Solar conversion efficiency enhancement has been reported not only in configurations where the metal nanostructures are in direct contact with the light-absorbing polymer but also when they are spaced several tens of nm away.  This is somewhat surprising given the very strong distance dependence of the electromagnetic field enhancement due to surface plasmons.  Our initial studies focused on the polyelectrolyte poly(3,4-ethylenedioxythiophene) polystyrenesulfonate (PEDOT:PSS), which is often incorporated between the active organic layer and the ITO electrode to improve hole collection and is in direct contact with the metal in some of the configurations reported to produce solar conversion enhancement.  PEDOT in commercially available blends with PSS is almost entirely in a positively charged, oxidized form that absorbs negligibly in the visible region of the spectrum.  We have performed surface-enhanced Raman experiments in configurations where colloidal Ag or Au nanoparticles are deposited on glass either prior to (“bottom”) or after (“top”) spin-coating PEDOT:PSS.  In each case a layer of polystyrene is spin-coated on top of the structure for protection.  Spectra have also been obtained from samples in which the PEDOT has been chemically reduced by treatment with hydrazine.  The reduced form absorbs strongly in the visible region of the spectrum.

The plasmonic Raman enhancement averaged over the highly heterogeneous samples is a factor of 5-10, varying somewhat with excitation wavelength and somewhat higher with Ag than with Au.  Many features in the spectrum are sensitive to oxidation state, the presence of metals, and/or excitation wavelength.  However, spectra of the initially reduced material with Ag in the “bottom” configuration show features indicative of oxidized PEDOT.  While these may represent changes in the morphology of the conjugated chains rather than changes in oxidation state, they are intriguing in view of the report that non-emissive "black spots" in organic polymer LEDs arise from dedoping (reduction) of PEDOT.   Nanoscale Ag may be protective against this source of damage.  However, spectra obtained in the presence of Ag at higher light intensities also exhibit new lines in the 950-1100 cm^-1 region that likely result from addition of oxygen to the thiophene ring sulfur.  Although the light intensities in these experiments greatly exceed those in functioning solar cells, accumulated photodamage over long periods of use may be a significant factor limiting the use of silver in these devices.

More recently we have extended these studies to poly(3-hexylthiophene):[6,6]-phenyl C₆₁-butyric acid methyl ester (P3HT:PCBM), one of the most common polymer blends used as the active (light absorbing and charge transporting) material in bulk heterojunction organic polymer solar cells.  We also observe some Raman enhancement with both Ag and Au nanoparticles in various geometries, but there is little evidence for metal-induced changes in morphology or oxidation state or for metal-induced photochemistry.  Interestingly, in some geometries we do observe enhancement of the Raman scattering from P3HT even when it is spaced by several tens of nm from the metal by a layer of PEDOT:PSS.

Our work on PEDOT:PSS was published about the same time as the ACS national meeting in San Francisco in March.  At that meeting I met several of the key players in this field, including a couple who had tried unsuccessfully to observe Raman enhancement of these materials with nanoscale metals.  This meeting led to at least one additional speaking invitation.  More importantly, it led to a collaboration with the group of David Ginger at the University of Washington, who had just shown that triangular silver nanoprisms increase the yield of photoinduced charge carriers in P3HT:PCBM.  They are able to control the size of their nanoprisms such that the plasmon resonances can be tuned across the visible spectrum.  We have received several samples from them and have studied their Raman spectra and Raman enhancements as a function of excitation wavelength.  The Raman enhancements roughly follow what is theoretically expected based on the extinction spectra of the nanoprisms, consistent with a pure electromagnetic enhancement mechanism.  We are continuing to study the Ginger group’s samples and are also working on the methods for synthesizing triangular nanoprisms ourselves so that we can more easily carry out these experiments.

_ _ _ _ _

[EXERCISES TO COMPLETE]:
1) In the report on Raman enhancement, rewrite the paragraph beginning "More recently we have extended these studies" as a short bulleted list, keeping its main facts.
2) Do these statements agree with the report on Raman enhancement? Answer yes or no for each, quoting the deciding words.
(a) The averaged plasmonic Raman enhancement is somewhat higher with Au than with Ag.
(b) PEDOT in commercially available blends with PSS absorbs strongly in the visible region.
(c) The Ginger group can tune the plasmon resonances of its nanoprisms across the visible spectrum.
3) Print the passage of the report on Raman enhancement from "More recently we" up to and including "layer of PEDOT:PSS.".
The material after this report on Raman enhancement plays no part in any task.

[RECORDS]:
_ _ _ _ _

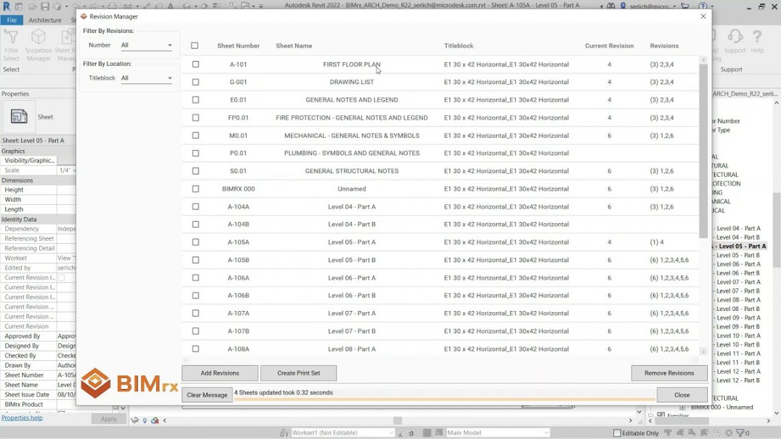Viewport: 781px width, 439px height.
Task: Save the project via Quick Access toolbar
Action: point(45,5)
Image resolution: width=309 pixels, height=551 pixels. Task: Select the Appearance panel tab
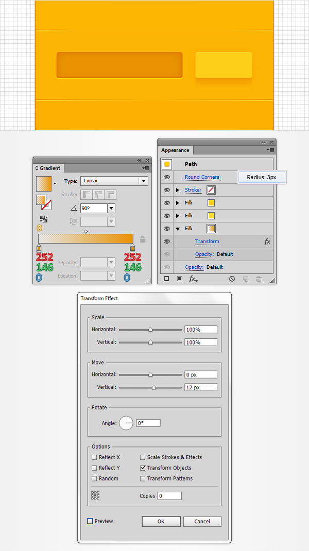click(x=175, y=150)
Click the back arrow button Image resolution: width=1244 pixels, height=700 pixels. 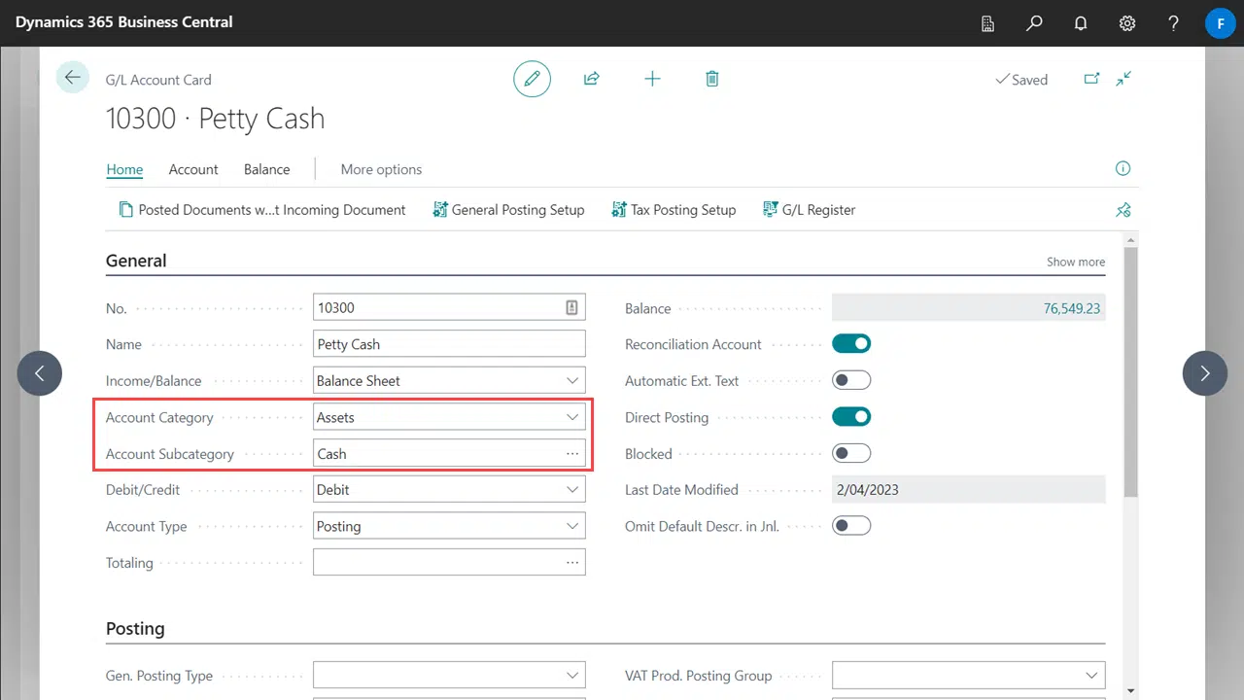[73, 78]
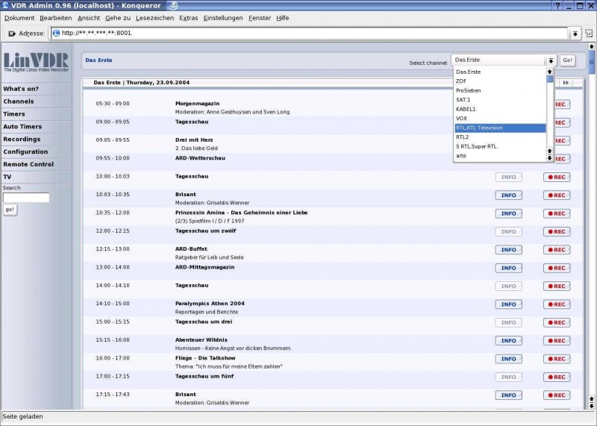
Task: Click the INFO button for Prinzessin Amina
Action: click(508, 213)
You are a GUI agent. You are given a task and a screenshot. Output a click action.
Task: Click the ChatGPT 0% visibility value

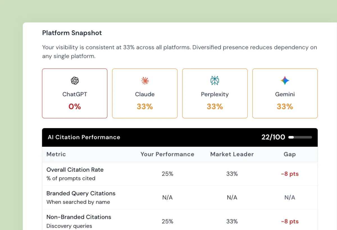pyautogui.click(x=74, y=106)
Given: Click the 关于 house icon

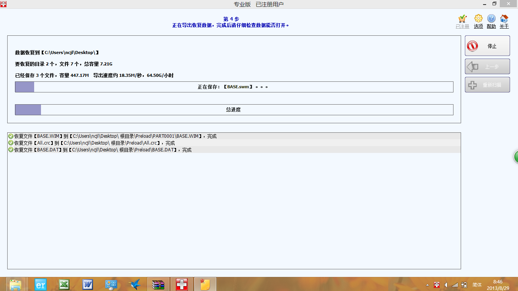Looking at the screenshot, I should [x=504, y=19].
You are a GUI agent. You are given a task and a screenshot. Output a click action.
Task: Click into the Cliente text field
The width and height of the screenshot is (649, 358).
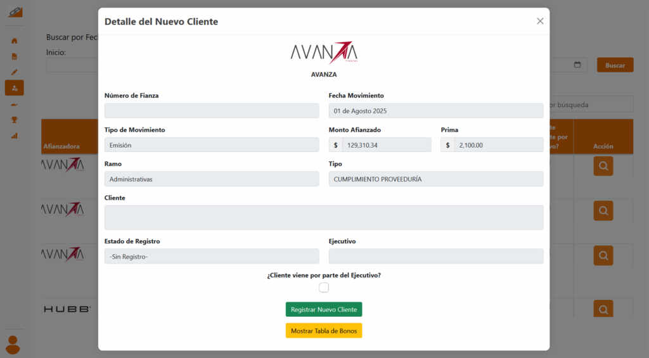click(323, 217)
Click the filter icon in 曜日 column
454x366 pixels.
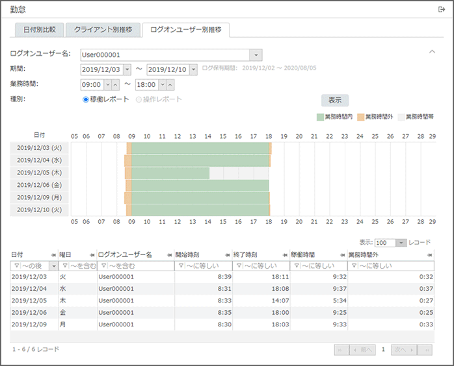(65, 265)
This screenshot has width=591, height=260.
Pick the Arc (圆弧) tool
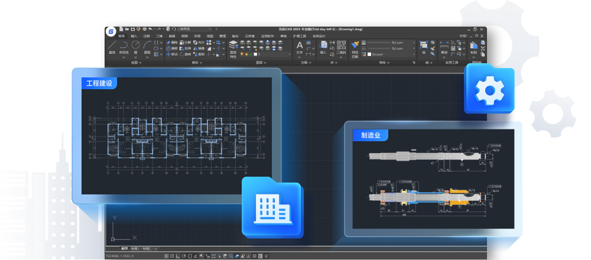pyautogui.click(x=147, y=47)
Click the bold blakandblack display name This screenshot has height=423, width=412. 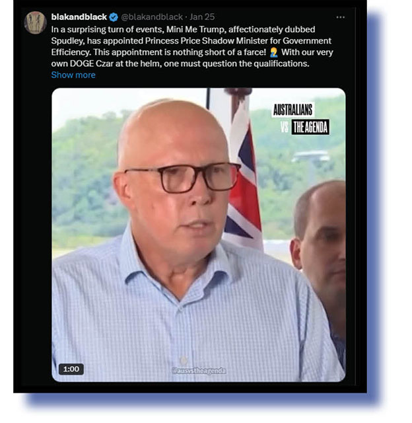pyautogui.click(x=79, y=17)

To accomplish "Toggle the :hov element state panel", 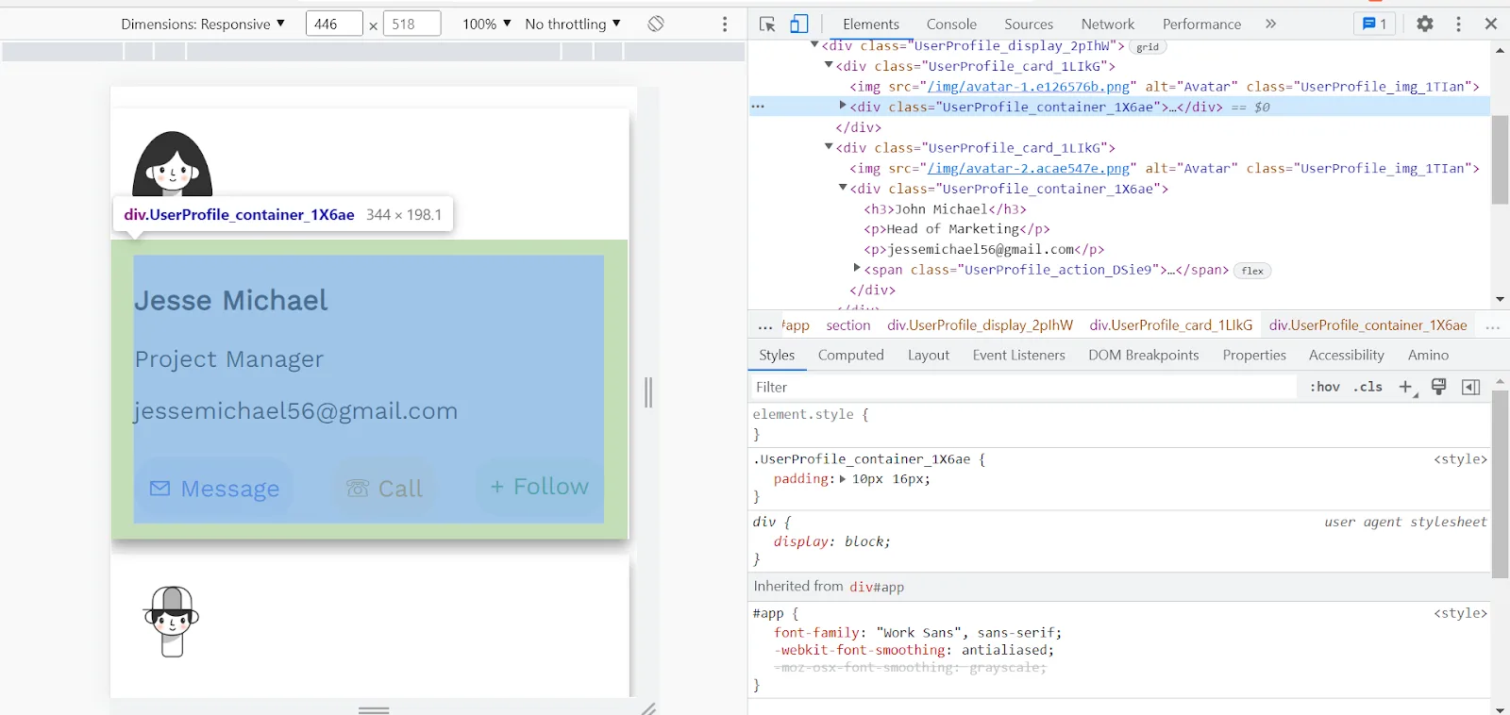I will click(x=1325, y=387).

_ _ _ _ _

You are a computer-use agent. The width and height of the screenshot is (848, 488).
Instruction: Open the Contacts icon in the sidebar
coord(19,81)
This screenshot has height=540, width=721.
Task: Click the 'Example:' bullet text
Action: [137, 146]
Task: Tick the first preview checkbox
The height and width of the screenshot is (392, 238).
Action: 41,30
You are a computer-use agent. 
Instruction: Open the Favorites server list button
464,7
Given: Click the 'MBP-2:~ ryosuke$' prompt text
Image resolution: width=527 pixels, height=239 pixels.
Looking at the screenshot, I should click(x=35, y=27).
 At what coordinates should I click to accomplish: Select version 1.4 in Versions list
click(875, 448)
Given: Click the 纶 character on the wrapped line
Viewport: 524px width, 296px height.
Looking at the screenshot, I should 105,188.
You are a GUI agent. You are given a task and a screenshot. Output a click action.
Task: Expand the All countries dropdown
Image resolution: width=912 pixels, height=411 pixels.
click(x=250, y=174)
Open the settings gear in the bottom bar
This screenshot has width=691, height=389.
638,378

_ _ _ _ _

[EXPECTED RESULTS]:
1)
- The studies now include P3HT:PCBM, one of the most common polymer blends used as the active material in bulk heterojunction organic polymer solar cells.
- Some Raman enhancement is seen with both Ag and Au nanoparticles in various geometries.
- There is little evidence of metal-induced changes in morphology or oxidation state, or of metal-induced photochemistry.
- In some geometries, Raman scattering from P3HT is enhanced even when a layer of PEDOT:PSS spaces it several tens of nm from the metal.

2)
(a) No: "somewhat higher with Ag than with Au"
(b) No: "absorbs negligibly in the visible region of the spectrum"
(c) Yes: "They are able to control the size of their nanoprisms such that the plasmon resonances can be tuned across the visible spectrum."

3)
More recently we have extended these studies to poly(3-hexylthiophene):[6,6]-phenyl C₆₁-butyric acid methyl ester (P3HT:PCBM), one of the most common polymer blends used as the active (light absorbing and charge transporting) material in bulk heterojunction organic polymer solar cells.  We also observe some Raman enhancement with both Ag and Au nanoparticles in various geometries, but there is little evidence for metal-induced changes in morphology or oxidation state or for metal-induced photochemistry.  Interestingly, in some geometries we do observe enhancement of the Raman scattering from P3HT even when it is spaced by several tens of nm from the metal by a layer of PEDOT:PSS.